Ser original no es precisamente negar las múltiples voces con las cuales convivimos, sino saber distinguir nuestra voz de entre todas, pero saber también que nuestra voz surge de otras voces y con ellas se relaciona.
Según Kandinsky, cada cultura produce un arte nuevo, hijo de su época. Hoy cabe agregar: cada uno aporta lo propio de acuerdo a la relación que mantiene con su realidad –una realidad temporal, cambiante, diversa. Cada obra manifiesta una concepción diferente del mundo. Al trabajarla, lo que se busca es limpiarla de timbres ajenos que dificultan su comprensión.
La influencia de otras voces es tan inevitable como deseable: heredamos las facciones de un rostro que cambiará de acuerdo a sus circunstancias.

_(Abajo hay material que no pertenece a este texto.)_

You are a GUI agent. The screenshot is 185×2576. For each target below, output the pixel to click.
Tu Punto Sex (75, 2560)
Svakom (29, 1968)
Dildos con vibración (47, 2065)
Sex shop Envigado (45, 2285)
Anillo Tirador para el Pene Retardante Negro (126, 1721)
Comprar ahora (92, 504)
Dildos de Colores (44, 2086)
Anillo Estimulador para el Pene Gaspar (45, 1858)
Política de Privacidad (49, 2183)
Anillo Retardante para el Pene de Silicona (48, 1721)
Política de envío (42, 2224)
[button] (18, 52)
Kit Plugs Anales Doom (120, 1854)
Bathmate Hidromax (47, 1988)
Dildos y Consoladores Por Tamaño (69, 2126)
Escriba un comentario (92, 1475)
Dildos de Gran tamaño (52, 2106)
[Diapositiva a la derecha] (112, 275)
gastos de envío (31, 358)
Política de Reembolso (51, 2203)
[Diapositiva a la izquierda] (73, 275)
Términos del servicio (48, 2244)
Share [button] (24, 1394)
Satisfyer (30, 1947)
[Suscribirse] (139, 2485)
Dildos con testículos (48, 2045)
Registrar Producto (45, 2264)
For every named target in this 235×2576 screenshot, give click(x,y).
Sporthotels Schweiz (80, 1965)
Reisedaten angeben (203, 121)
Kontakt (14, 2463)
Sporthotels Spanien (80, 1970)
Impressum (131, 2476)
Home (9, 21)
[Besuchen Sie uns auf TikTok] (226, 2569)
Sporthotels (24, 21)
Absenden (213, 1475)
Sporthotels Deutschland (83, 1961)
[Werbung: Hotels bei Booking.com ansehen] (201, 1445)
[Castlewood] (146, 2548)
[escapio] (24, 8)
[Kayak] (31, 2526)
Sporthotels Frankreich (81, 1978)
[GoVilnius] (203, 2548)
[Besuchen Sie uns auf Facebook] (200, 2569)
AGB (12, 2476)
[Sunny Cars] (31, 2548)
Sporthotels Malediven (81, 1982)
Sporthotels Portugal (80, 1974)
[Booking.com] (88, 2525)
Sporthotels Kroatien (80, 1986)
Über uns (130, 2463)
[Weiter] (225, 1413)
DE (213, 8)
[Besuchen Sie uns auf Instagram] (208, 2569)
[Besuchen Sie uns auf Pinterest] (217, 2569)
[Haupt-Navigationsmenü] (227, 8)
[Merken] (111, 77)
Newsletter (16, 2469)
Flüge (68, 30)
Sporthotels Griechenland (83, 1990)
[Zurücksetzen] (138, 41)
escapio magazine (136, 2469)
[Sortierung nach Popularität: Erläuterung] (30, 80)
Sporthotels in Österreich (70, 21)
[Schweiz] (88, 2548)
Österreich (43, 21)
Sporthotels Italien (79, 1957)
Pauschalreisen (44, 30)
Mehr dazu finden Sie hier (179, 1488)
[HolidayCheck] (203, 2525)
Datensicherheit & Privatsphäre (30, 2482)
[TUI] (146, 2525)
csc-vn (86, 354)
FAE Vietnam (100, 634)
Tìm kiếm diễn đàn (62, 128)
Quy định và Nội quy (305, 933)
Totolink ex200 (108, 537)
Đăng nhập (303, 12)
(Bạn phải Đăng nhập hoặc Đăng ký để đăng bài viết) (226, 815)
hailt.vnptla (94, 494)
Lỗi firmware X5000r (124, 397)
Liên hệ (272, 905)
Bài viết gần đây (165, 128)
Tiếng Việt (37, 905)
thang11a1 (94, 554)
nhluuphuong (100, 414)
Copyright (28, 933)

La aceptación de esa deuda con la tradición, una aceptación que al cabo no se resigna y además abreva de su propia memoria –aquella memoria personal que a fin de cuentas se torna colectiva–, hace de un hombre un hombre de su tiempo, si bien diferente a los de su tiempo. Quien bebe de su propia fuente, sin negar sus deudas o contribuciones, ha encontrado su voz, una voz que cambia en el transcurso de la vida, que siempre está por descubrirse.